Top of INPUT DATA

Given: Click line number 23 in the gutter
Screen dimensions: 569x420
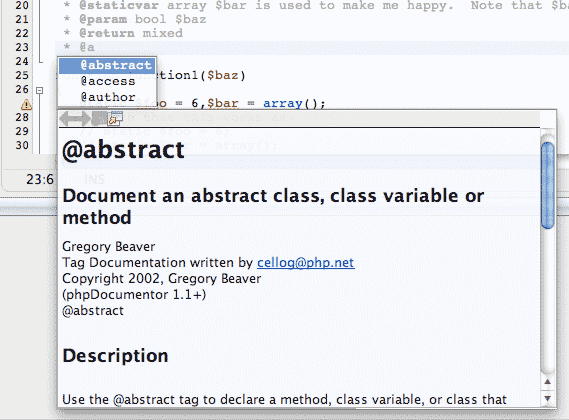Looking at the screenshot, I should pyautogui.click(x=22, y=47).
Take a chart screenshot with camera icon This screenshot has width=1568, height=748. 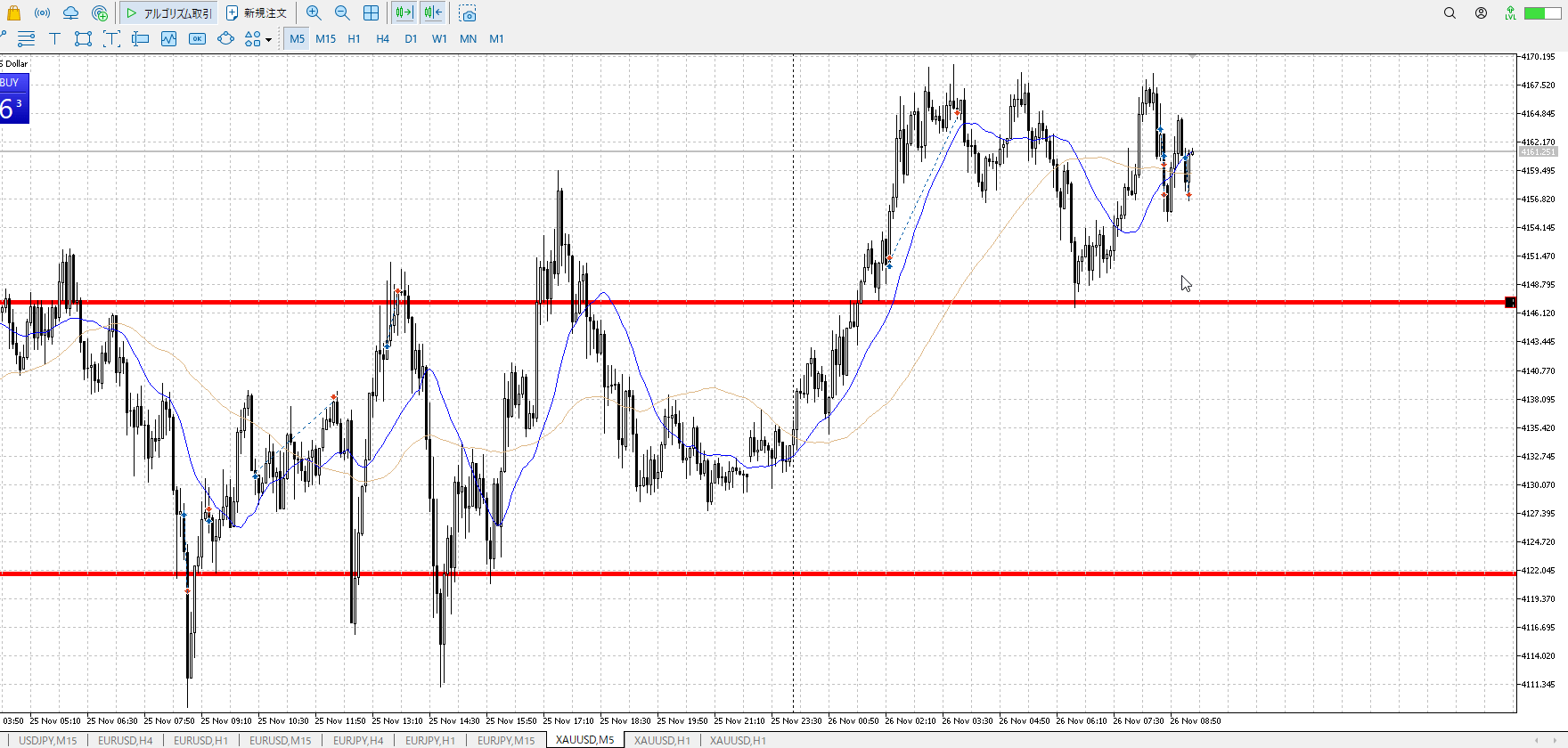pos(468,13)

Bottom of INPUT DATA
Top of INPUT DATA

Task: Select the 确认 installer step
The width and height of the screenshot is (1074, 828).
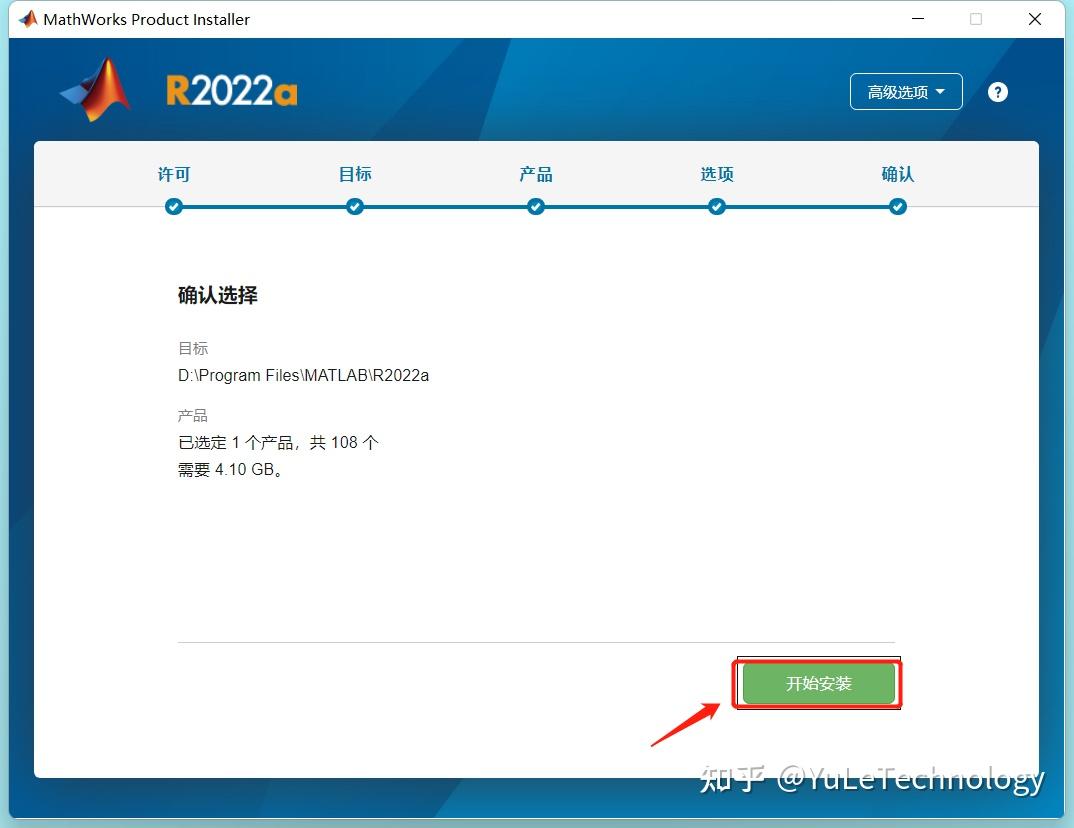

Bottom of INPUT DATA

__TASK TO COMPLETE__
Keep both end lines and retype everything in the records above from the line containing "Task: Select the 确认 installer step" through the line containing "The width and", exactly, with nothing else.

__TASK RESULT__
Task: Select the 确认 installer step
The width and height of the screenshot is (1074, 828).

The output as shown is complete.